LES MARQUES DE DISTRIBUTEUR SONT DE PLUS EN PLUS PRÉSENTES. VOTRE ALLIÉ D’HIER N’EST-IL PAS DEVENU VOTRE PRINCIPAL CONCURRENT ?
“Nous travaillons toujours main dans la main. Aujourd’hui, le marché est divisé en deux. La moitié est représentée par les marques de distributeur, l’autre par les marques nationales. Et nous représentons environ 40 % de ce segment. Il y a donc de la place pour les uns et les autres. Nous voyons toujours la grande distribution comme un partenaire. Nous faisons tous partie de la chaîne et il reste capital de travailler avec elle.”
QU’EST-CE QUI A PERMIS À SOUBRY DE DEVENIR LEADER DU MARCHÉ ?

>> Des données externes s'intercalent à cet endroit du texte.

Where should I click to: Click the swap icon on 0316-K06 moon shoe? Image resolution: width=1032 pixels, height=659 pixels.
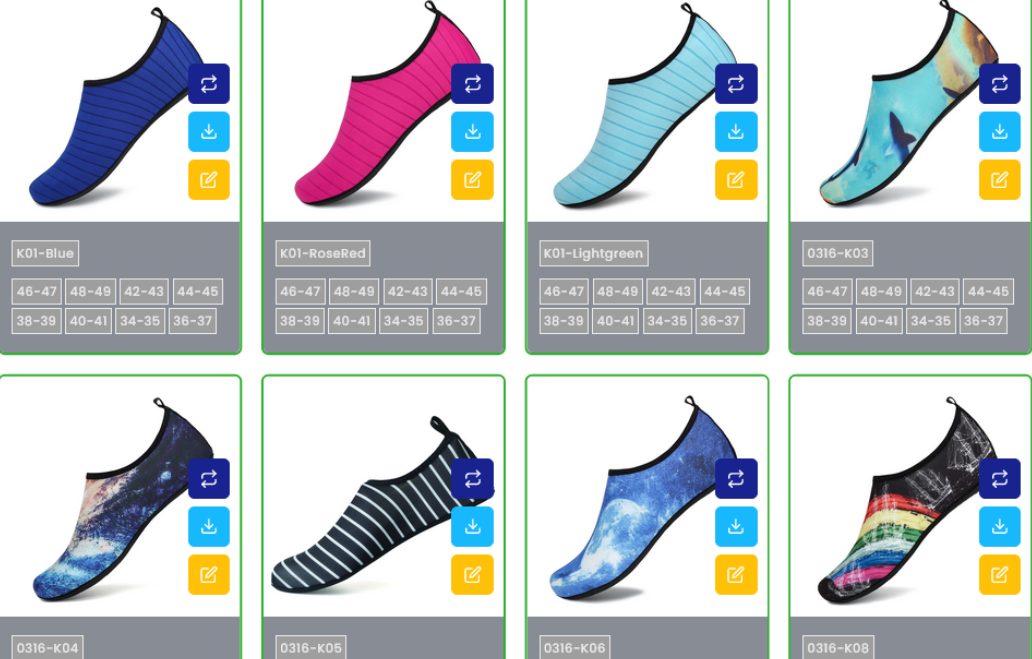click(x=736, y=479)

“Une grande partie de notre succès est dû à notre capacité d’innovation. Certaines marques fabriquent encore des pâtes comme il y a 10 ou 20 ans. Pour notre part, nous avons toujours eu un rôle de précurseur. En 1921, nous avons introduit les vermicelles et les macaronis. Nous avons aussi été la première entreprise à proposer des pâtes complètes, à l’avoine et à l’épeautre. Aujourd’hui encore, nous innovons avec le lancement des pâtes ‘encore plus al dente’.”
PRÉCISÉMENT, QUELLE EST LA SPÉCIFICITÉ DE CETTE NOUVELLE VARIÉTÉ ?
“Tout est parti du constat que 75 % des Belges préfèrent manger des pâtes encore fermes sous la dent. Nous avons donc cherché un blé à haute teneur en protéines de la meilleure qualité. Nos acheteurs ont donc sondé le marché afin de s’assurer aussi qu’une production suffisante pouvait nous permettre de lancer cette variété. Il a aussi fallu que l’on renouvelle notre processus sur des lignes de production de haute technologie. Nous avons aussi changé l’un de nos deux moulins à blé dur pour optimiser la moulerie et obtenir une matière première riche en protéines.”
VOTRE ENTREPRISE EST AUSSI MARQUÉE PAR LES COLLECTIONS DE POINTS SOUBRY…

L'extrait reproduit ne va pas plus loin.